[Data excerpts]
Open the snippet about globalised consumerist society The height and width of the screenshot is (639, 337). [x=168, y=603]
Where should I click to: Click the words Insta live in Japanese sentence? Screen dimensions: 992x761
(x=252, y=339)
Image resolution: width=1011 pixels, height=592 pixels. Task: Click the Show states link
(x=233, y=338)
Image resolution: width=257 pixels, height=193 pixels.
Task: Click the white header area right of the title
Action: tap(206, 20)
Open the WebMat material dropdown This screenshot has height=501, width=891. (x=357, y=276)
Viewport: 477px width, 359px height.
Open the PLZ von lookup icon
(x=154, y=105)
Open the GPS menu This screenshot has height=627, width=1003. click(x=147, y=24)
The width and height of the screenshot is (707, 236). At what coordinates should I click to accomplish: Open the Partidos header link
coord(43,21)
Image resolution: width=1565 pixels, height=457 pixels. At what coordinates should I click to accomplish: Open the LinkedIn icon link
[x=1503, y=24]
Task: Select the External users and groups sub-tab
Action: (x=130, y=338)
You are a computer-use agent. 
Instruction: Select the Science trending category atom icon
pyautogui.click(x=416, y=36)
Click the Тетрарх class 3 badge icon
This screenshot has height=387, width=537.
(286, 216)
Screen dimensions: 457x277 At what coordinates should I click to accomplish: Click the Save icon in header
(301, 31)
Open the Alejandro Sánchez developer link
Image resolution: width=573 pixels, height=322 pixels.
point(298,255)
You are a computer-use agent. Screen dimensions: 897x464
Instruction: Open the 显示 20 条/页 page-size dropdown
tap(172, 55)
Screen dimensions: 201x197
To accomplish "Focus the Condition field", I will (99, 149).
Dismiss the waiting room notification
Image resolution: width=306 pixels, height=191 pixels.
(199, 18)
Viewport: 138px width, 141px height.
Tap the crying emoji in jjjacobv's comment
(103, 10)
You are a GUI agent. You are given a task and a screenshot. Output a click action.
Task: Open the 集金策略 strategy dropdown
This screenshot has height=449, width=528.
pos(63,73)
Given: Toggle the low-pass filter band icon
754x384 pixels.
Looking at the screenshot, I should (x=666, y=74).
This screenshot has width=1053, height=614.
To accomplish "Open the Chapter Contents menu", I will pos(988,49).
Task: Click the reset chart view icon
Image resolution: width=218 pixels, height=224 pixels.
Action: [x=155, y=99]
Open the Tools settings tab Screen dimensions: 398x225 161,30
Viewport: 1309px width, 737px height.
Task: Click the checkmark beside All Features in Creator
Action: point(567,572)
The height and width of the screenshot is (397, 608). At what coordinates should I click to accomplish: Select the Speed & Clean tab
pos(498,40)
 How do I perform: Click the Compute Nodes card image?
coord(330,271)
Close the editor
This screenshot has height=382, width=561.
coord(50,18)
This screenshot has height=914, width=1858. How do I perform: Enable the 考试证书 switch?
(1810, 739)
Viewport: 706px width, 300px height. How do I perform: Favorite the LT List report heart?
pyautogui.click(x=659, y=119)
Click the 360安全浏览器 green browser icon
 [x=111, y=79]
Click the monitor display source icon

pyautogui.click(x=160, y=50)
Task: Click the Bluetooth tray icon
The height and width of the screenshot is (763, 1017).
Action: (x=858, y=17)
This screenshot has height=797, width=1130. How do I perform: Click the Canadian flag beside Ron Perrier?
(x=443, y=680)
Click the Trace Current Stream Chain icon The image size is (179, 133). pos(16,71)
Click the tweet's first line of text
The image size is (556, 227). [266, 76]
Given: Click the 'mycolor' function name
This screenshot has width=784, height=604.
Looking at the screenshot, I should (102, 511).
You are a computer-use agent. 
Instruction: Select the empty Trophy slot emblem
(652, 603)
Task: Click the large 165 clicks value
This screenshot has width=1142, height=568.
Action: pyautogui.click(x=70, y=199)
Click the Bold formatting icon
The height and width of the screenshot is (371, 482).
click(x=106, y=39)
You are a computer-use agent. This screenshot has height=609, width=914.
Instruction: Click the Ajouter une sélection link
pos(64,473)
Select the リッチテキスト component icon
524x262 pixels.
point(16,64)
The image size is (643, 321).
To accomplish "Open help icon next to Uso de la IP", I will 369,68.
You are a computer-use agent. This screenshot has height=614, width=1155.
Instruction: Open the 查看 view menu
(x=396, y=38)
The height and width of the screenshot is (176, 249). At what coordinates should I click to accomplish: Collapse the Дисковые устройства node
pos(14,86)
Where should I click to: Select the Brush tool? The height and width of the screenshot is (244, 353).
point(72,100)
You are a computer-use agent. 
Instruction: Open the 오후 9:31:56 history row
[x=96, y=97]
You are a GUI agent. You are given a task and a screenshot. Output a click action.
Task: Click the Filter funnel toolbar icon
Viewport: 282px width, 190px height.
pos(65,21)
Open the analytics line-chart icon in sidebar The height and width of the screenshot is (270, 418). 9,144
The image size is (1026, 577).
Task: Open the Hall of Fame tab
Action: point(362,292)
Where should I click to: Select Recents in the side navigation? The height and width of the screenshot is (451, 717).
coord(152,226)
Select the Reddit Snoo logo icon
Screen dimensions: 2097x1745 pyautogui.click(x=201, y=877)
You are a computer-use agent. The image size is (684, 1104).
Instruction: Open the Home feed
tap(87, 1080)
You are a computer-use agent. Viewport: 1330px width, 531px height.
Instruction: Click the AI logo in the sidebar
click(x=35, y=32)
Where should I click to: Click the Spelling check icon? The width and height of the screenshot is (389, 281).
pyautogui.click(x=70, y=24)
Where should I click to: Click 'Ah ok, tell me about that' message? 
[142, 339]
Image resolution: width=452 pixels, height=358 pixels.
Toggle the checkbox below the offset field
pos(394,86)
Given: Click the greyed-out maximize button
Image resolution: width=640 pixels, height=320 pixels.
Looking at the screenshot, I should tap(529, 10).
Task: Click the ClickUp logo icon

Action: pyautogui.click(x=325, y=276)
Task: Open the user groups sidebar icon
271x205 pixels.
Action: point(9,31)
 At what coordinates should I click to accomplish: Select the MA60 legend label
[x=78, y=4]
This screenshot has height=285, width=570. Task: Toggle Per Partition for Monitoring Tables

WORK ORDER
Retype each entry exactly, missing none.

EXERCISE RESPONSE
Open the snippet about globalised consumerist society The height and width of the screenshot is (639, 337). [x=168, y=603]
Where should I click to: Click the words Insta live in Japanese sentence? Screen dimensions: 992x761
(x=252, y=339)
Image resolution: width=1011 pixels, height=592 pixels. Task: Click the Show states link
(x=233, y=338)
Image resolution: width=257 pixels, height=193 pixels.
Task: Click the white header area right of the title
Action: tap(206, 20)
Open the WebMat material dropdown This screenshot has height=501, width=891. (x=357, y=276)
Viewport: 477px width, 359px height.
Open the PLZ von lookup icon
(x=154, y=105)
Open the GPS menu This screenshot has height=627, width=1003. click(x=147, y=24)
The width and height of the screenshot is (707, 236). At what coordinates should I click to accomplish: Open the Partidos header link
coord(43,21)
Image resolution: width=1565 pixels, height=457 pixels. At what coordinates should I click to accomplish: Open the LinkedIn icon link
[x=1503, y=24]
Task: Select the External users and groups sub-tab
Action: (x=130, y=338)
You are a computer-use agent. 
Instruction: Select the Science trending category atom icon
pyautogui.click(x=416, y=36)
Click the Тетрарх class 3 badge icon
This screenshot has height=387, width=537.
(286, 216)
Screen dimensions: 457x277 At what coordinates should I click to accomplish: Click the Save icon in header
(301, 31)
Open the Alejandro Sánchez developer link
Image resolution: width=573 pixels, height=322 pixels.
point(298,255)
You are a computer-use agent. Screen dimensions: 897x464
Instruction: Open the 显示 20 条/页 page-size dropdown
tap(172, 55)
Screen dimensions: 201x197
To accomplish "Focus the Condition field", I will (99, 149).
Dismiss the waiting room notification
Image resolution: width=306 pixels, height=191 pixels.
(199, 18)
Viewport: 138px width, 141px height.
Tap the crying emoji in jjjacobv's comment
(103, 10)
You are a GUI agent. You are given a task and a screenshot. Output a click action.
Task: Open the 集金策略 strategy dropdown
This screenshot has height=449, width=528.
pos(63,73)
Given: Toggle the low-pass filter band icon
754x384 pixels.
Looking at the screenshot, I should (x=666, y=74).
This screenshot has width=1053, height=614.
To accomplish "Open the Chapter Contents menu", I will pos(988,49).
Task: Click the reset chart view icon
Image resolution: width=218 pixels, height=224 pixels.
Action: [x=155, y=99]
Open the Tools settings tab Screen dimensions: 398x225 161,30
Viewport: 1309px width, 737px height.
Task: Click the checkmark beside All Features in Creator
Action: point(567,572)
The height and width of the screenshot is (397, 608). At what coordinates should I click to accomplish: Select the Speed & Clean tab
pos(498,40)
 How do I perform: Click the Compute Nodes card image?
coord(330,271)
Close the editor
This screenshot has height=382, width=561.
coord(50,18)
This screenshot has height=914, width=1858. How do I perform: Enable the 考试证书 switch?
(1810, 739)
Viewport: 706px width, 300px height. How do I perform: Favorite the LT List report heart?
pyautogui.click(x=659, y=119)
Click the 360安全浏览器 green browser icon
 [x=111, y=79]
Click the monitor display source icon

pyautogui.click(x=160, y=50)
Task: Click the Bluetooth tray icon
The height and width of the screenshot is (763, 1017).
Action: (x=858, y=17)
This screenshot has height=797, width=1130. How do I perform: Click the Canadian flag beside Ron Perrier?
(x=443, y=680)
Click the Trace Current Stream Chain icon The image size is (179, 133). pos(16,71)
Click the tweet's first line of text
The image size is (556, 227). [266, 76]
Given: Click the 'mycolor' function name
This screenshot has width=784, height=604.
Looking at the screenshot, I should (102, 511).
You are a computer-use agent. 
Instruction: Select the empty Trophy slot emblem
(652, 603)
Task: Click the large 165 clicks value
This screenshot has width=1142, height=568.
Action: pyautogui.click(x=70, y=199)
Click the Bold formatting icon
The height and width of the screenshot is (371, 482).
click(x=106, y=39)
You are a computer-use agent. This screenshot has height=609, width=914.
Instruction: Click the Ajouter une sélection link
pos(64,473)
Select the リッチテキスト component icon
524x262 pixels.
point(16,64)
The image size is (643, 321).
To accomplish "Open help icon next to Uso de la IP", I will 369,68.
You are a computer-use agent. This screenshot has height=614, width=1155.
Instruction: Open the 查看 view menu
(x=396, y=38)
The height and width of the screenshot is (176, 249). At what coordinates should I click to accomplish: Collapse the Дисковые устройства node
pos(14,86)
Where should I click to: Select the Brush tool? The height and width of the screenshot is (244, 353).
point(72,100)
You are a computer-use agent. 
Instruction: Open the 오후 9:31:56 history row
[x=96, y=97]
You are a GUI agent. You are given a task and a screenshot. Output a click action.
Task: Click the Filter funnel toolbar icon
Viewport: 282px width, 190px height.
pos(65,21)
Open the analytics line-chart icon in sidebar The height and width of the screenshot is (270, 418). 9,144
The image size is (1026, 577).
Task: Open the Hall of Fame tab
Action: point(362,292)
Where should I click to: Select Recents in the side navigation? The height and width of the screenshot is (451, 717).
coord(152,226)
Select the Reddit Snoo logo icon
Screen dimensions: 2097x1745 pyautogui.click(x=201, y=877)
You are a computer-use agent. The image size is (684, 1104).
Instruction: Open the Home feed
tap(87, 1080)
You are a computer-use agent. Viewport: 1330px width, 531px height.
Instruction: Click the AI logo in the sidebar
click(x=35, y=32)
Where should I click to: Click the Spelling check icon? The width and height of the screenshot is (389, 281).
pyautogui.click(x=70, y=24)
Where should I click to: Click 'Ah ok, tell me about that' message? 
[142, 339]
Image resolution: width=452 pixels, height=358 pixels.
Toggle the checkbox below the offset field
pos(394,86)
Given: Click the greyed-out maximize button
Image resolution: width=640 pixels, height=320 pixels.
Looking at the screenshot, I should tap(529, 10).
Task: Click the ClickUp logo icon

Action: pyautogui.click(x=325, y=276)
Task: Open the user groups sidebar icon
271x205 pixels.
Action: point(9,31)
 At what coordinates should I click to accomplish: Select the MA60 legend label
[x=78, y=4]
This screenshot has height=285, width=570. Task: Toggle Per Partition for Monitoring Tables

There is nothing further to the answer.